● Instruction:
Copy the entries word for word, from the start of the entries through the line that contains "pos(350,172)", and leave the pictures out of your answer.

** begin Data shown **

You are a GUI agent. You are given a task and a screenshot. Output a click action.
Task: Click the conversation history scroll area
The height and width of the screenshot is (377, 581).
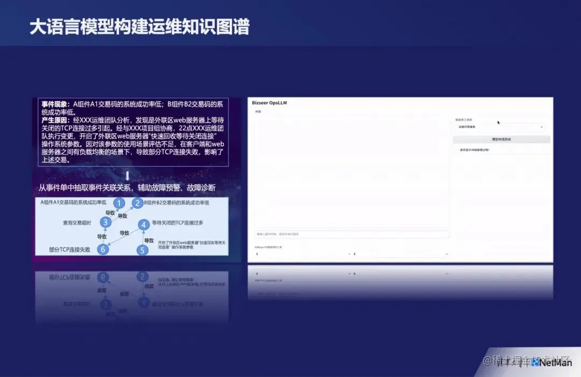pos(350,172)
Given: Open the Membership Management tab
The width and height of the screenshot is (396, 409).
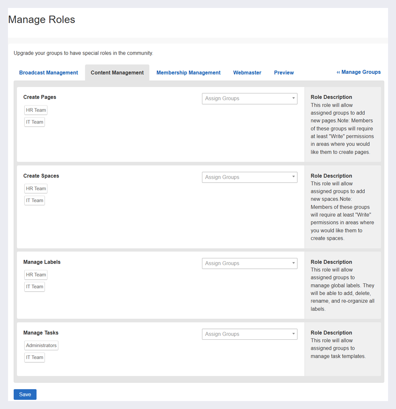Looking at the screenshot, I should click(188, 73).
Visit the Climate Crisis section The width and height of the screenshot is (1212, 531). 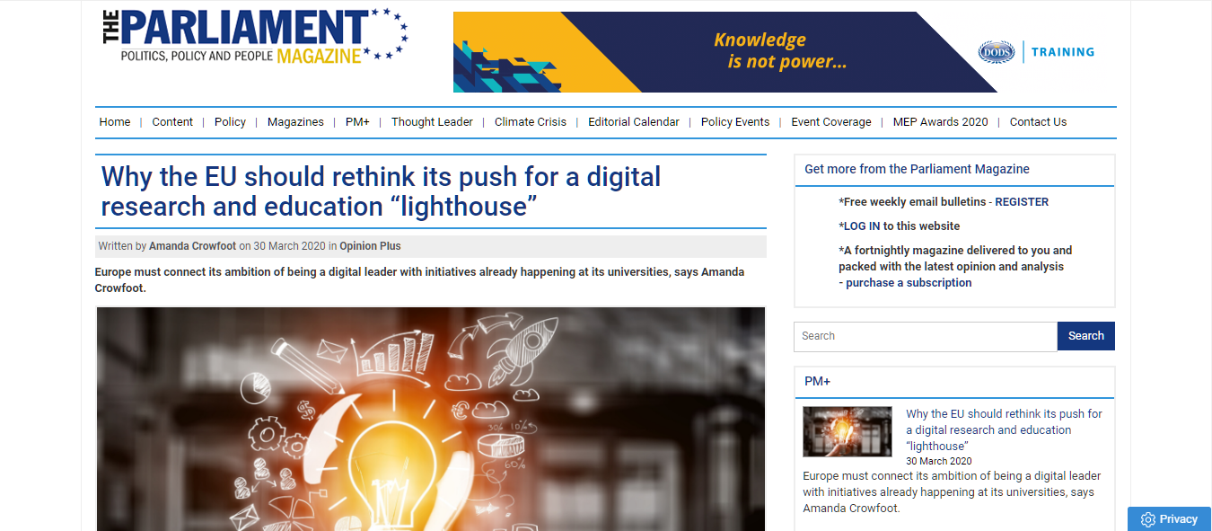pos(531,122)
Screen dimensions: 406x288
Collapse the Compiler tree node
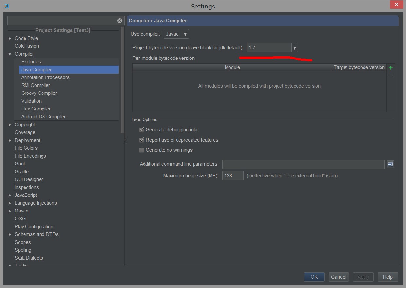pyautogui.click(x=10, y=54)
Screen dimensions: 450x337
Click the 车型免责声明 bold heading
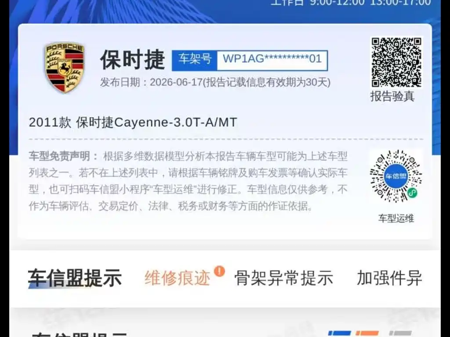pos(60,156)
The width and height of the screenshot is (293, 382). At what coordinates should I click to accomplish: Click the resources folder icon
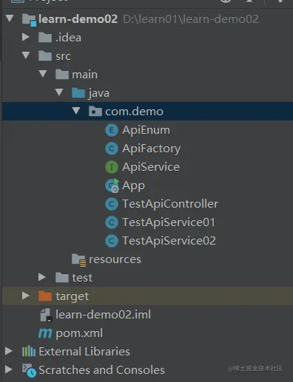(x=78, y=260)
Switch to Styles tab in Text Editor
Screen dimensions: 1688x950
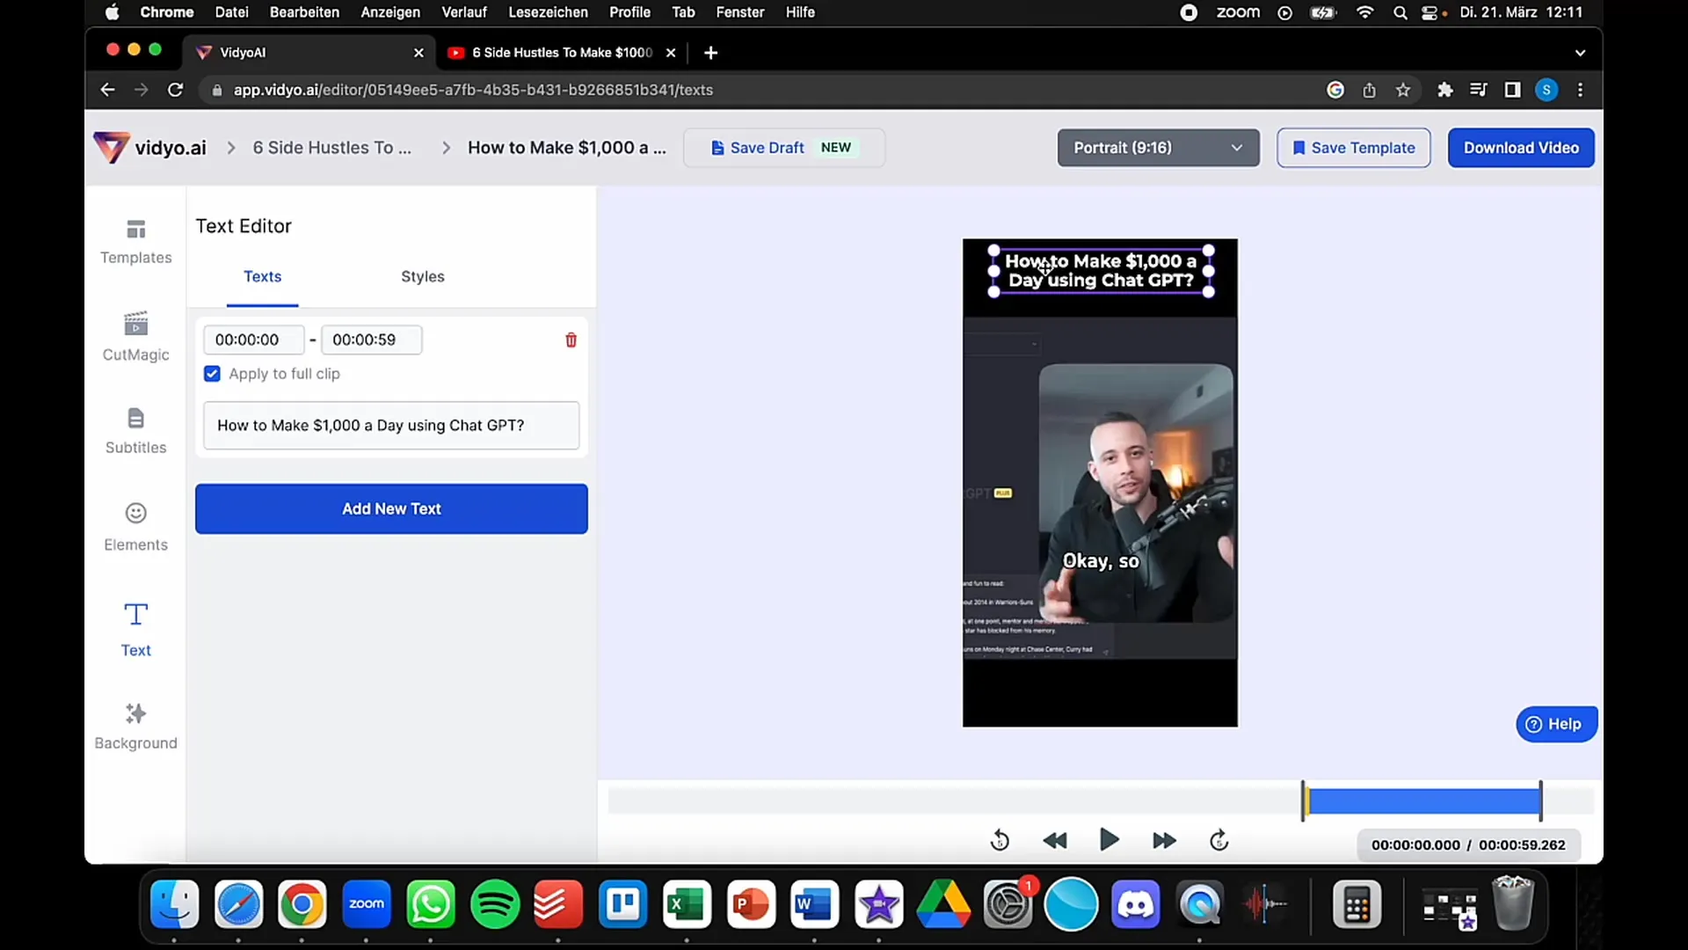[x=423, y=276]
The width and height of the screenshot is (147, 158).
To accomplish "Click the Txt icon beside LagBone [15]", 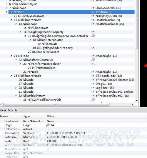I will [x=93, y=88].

** end Data shown **

● Result for this exercise:
You are a GUI agent. You are given a task and a screenshot. Output a click action.
Task: Click the conversation history scroll area
The height and width of the screenshot is (377, 581).
pos(350,172)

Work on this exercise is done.